DENVER — The Denver Police Department is looking for a suspect after a LGBTQ community center was vandalized early Saturday morning.
Security camera footage from that morning shows someone throwing an object at The Center on Colfax before leaving. The organization operates the largest LGBTQ+ community center in the region.
The windows are now boarded up, with messages like "love is love" and "love is stronger than hate" written across them.
Kim Salvaggio, CEO for The Center on Colfax, said the windows have tempered glass, so they didn't shatter. However, her concern reaches far beyond the broken glass, as the emotional toll on the community weighs heavily.

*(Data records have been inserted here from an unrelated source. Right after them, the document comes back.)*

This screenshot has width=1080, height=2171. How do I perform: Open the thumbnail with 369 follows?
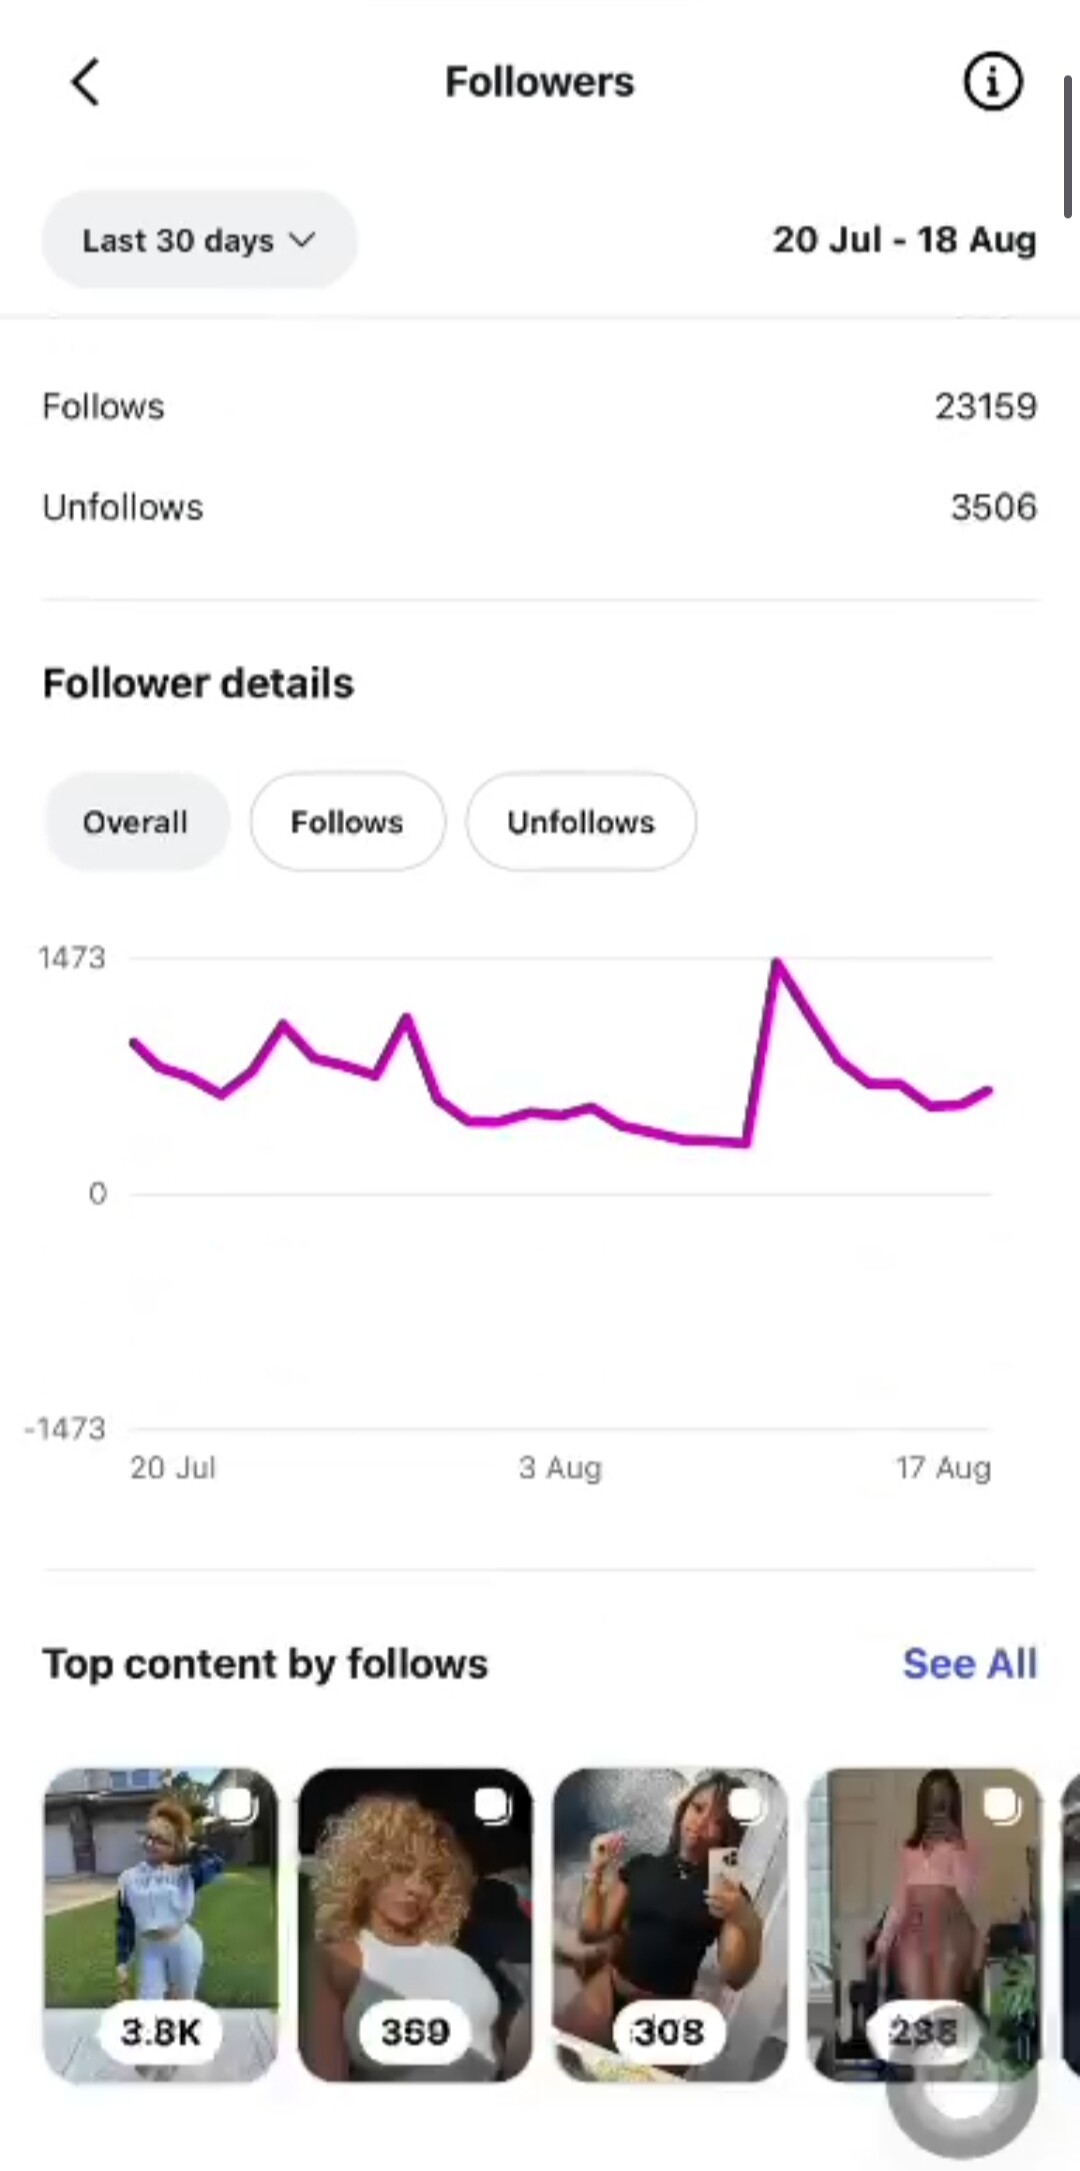click(415, 1925)
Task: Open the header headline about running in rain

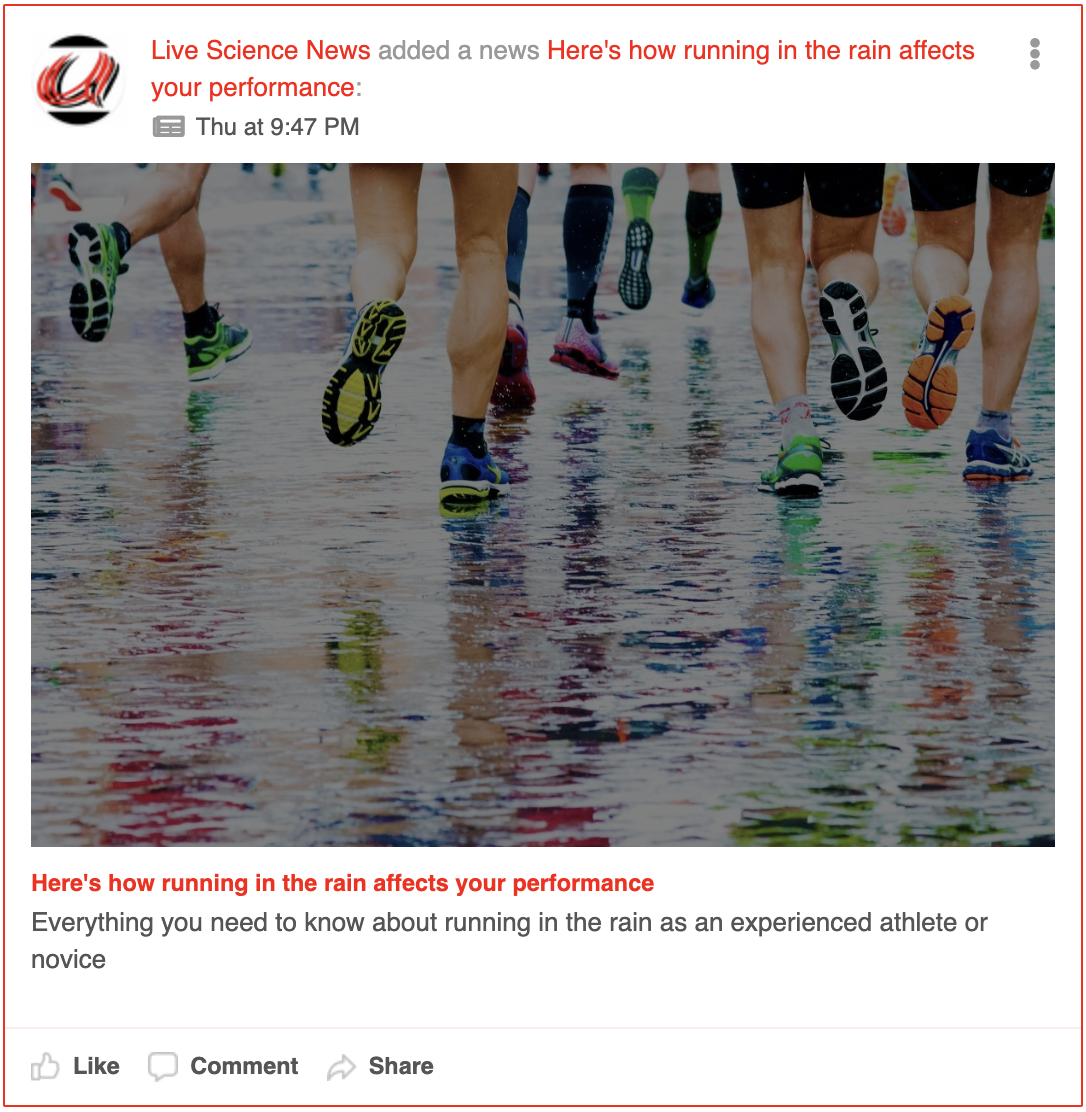Action: pyautogui.click(x=563, y=69)
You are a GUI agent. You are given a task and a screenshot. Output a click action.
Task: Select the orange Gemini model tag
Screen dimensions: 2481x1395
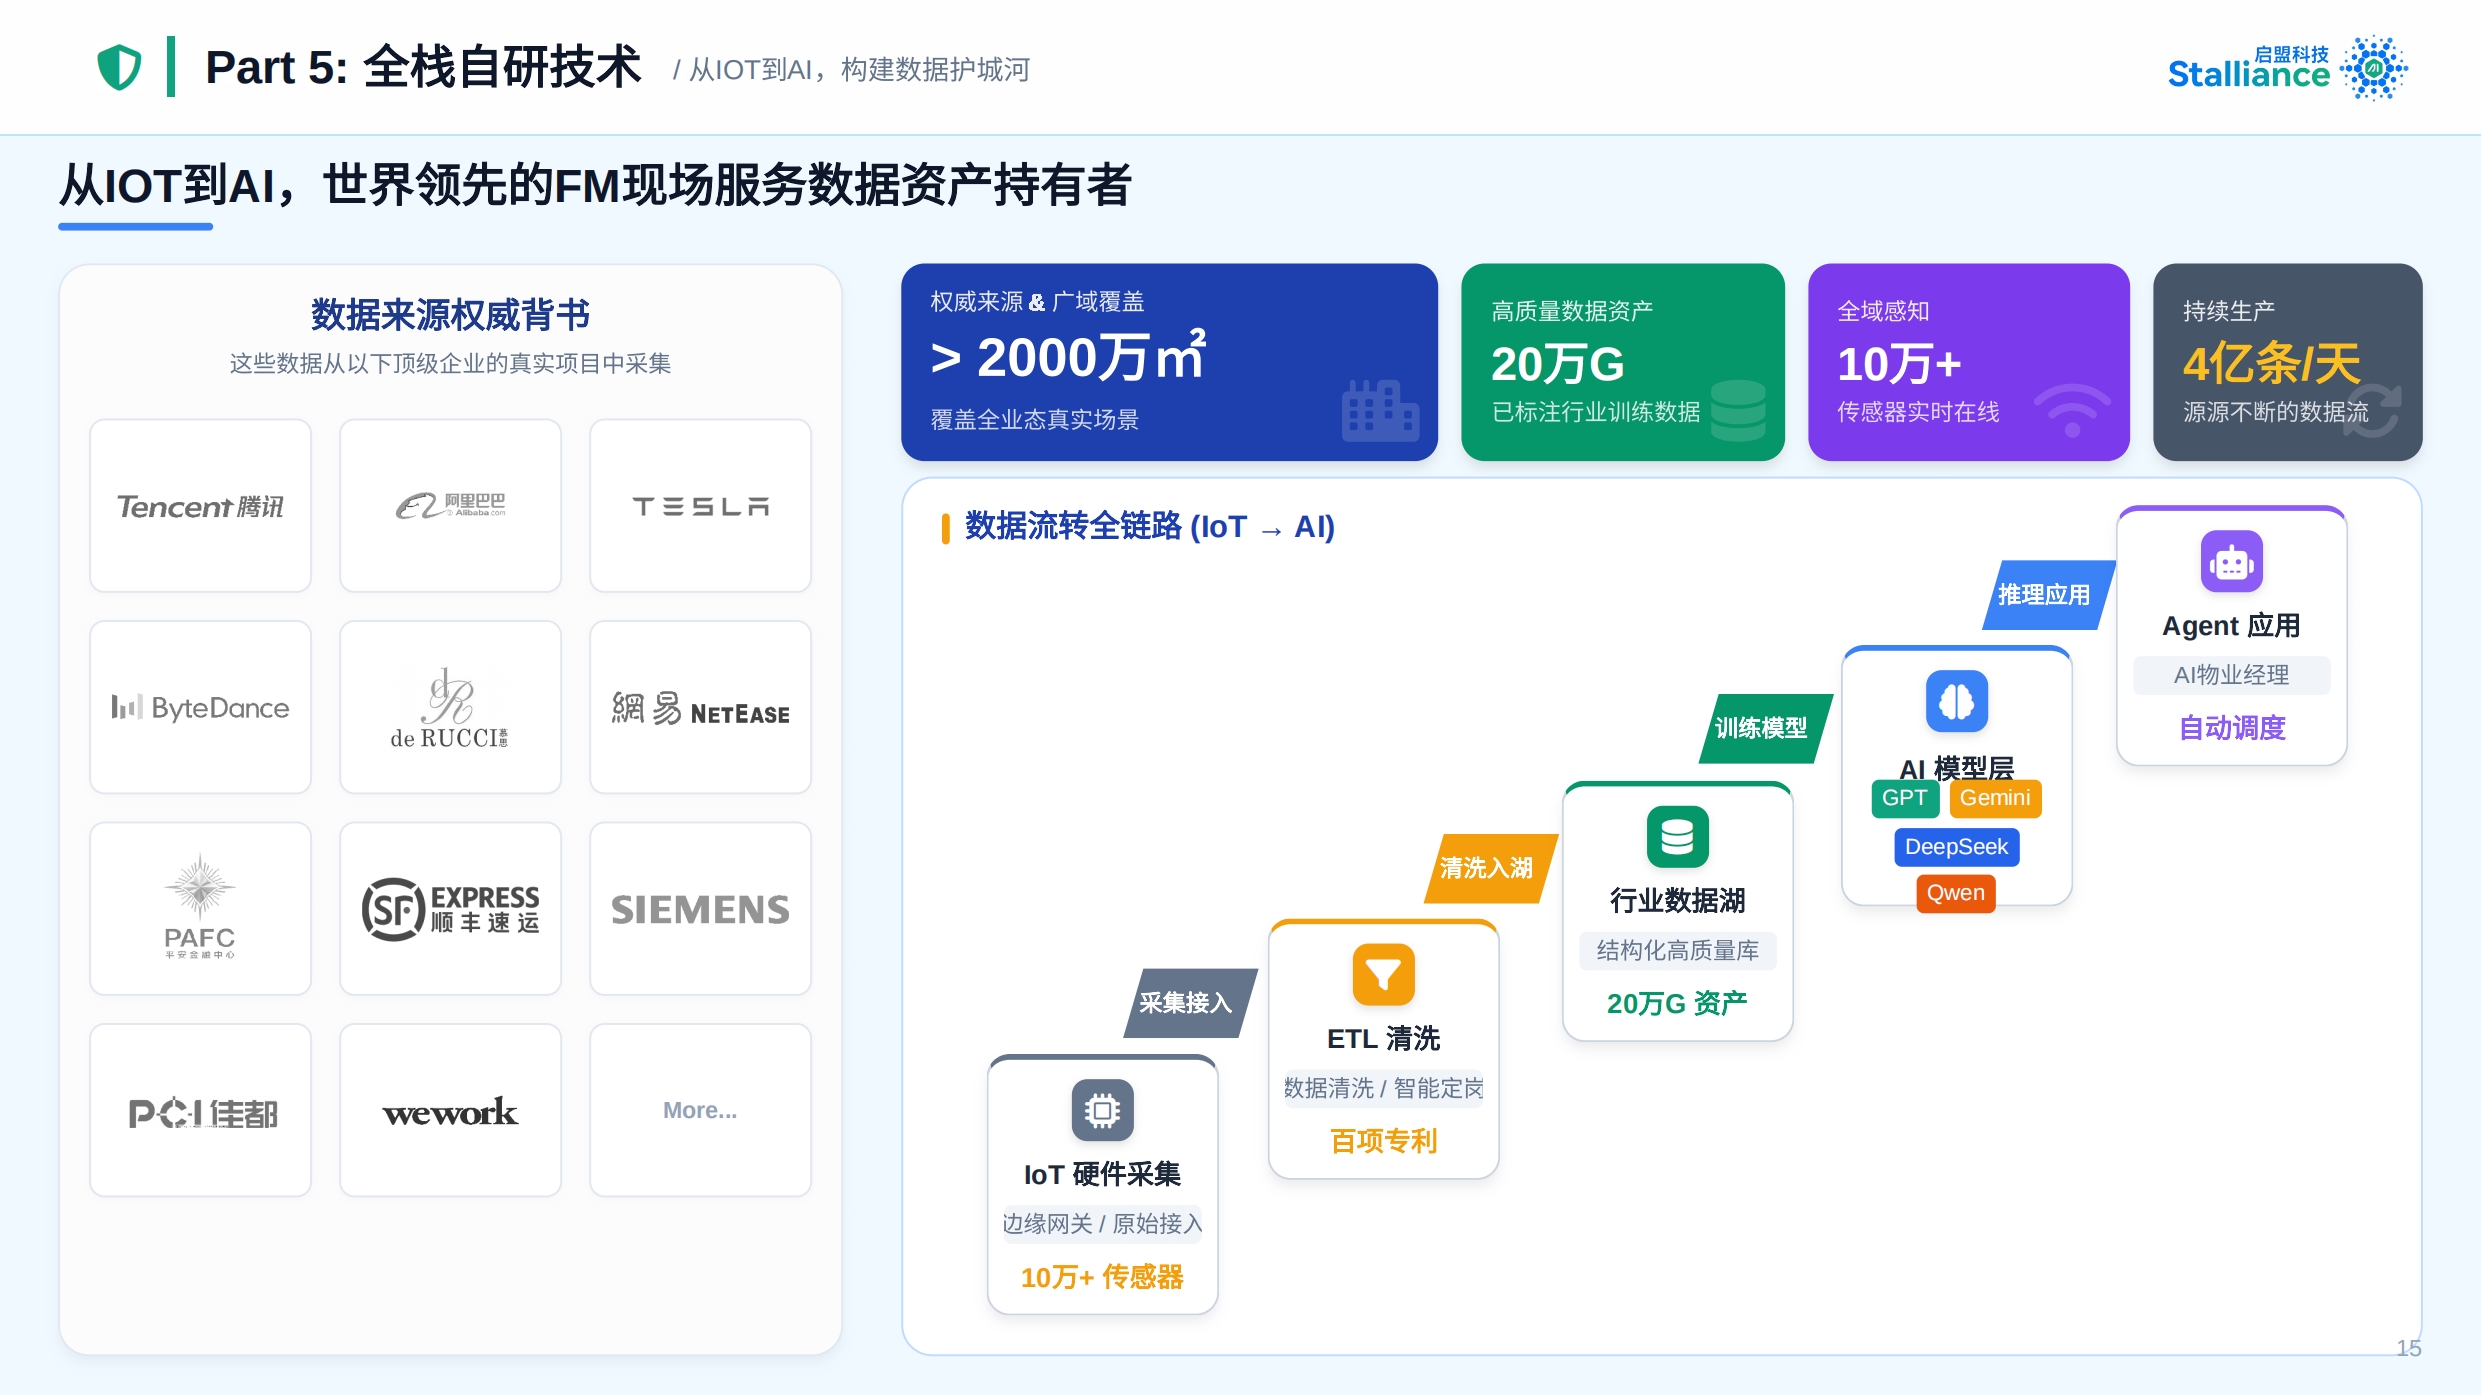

"This is not something for the history of LGBTQ people that we're unfamiliar with," Salvaggio said. "We know that there are targets sometimes to our persons and to our community spaces and our buildings. We're familiar with this, and we have filed, obviously, a police report, and there is an open investigation into the vandalism and what the intent may have been to our building."
Parasol Patrol, a nonprofit dedicated to shielding kids and families from protesters at LGBTQ+ events, claims at least three other LGBTQ-friendly businesses in the same area were vandalized over the weekend. However, the organization declined to share details of the three other alleged attacks, saying the businesses are not "being publicly named for safety reasons."
The organization said it believes the acts of vandalism are "a message to an entire community. The message is meant to silence. Our position is equally clear: Denver cannot and must not normalize this."
Denver police have not said if they believe the other alleged acts of vandalism are connected to Saturday's Center on Colfax attack.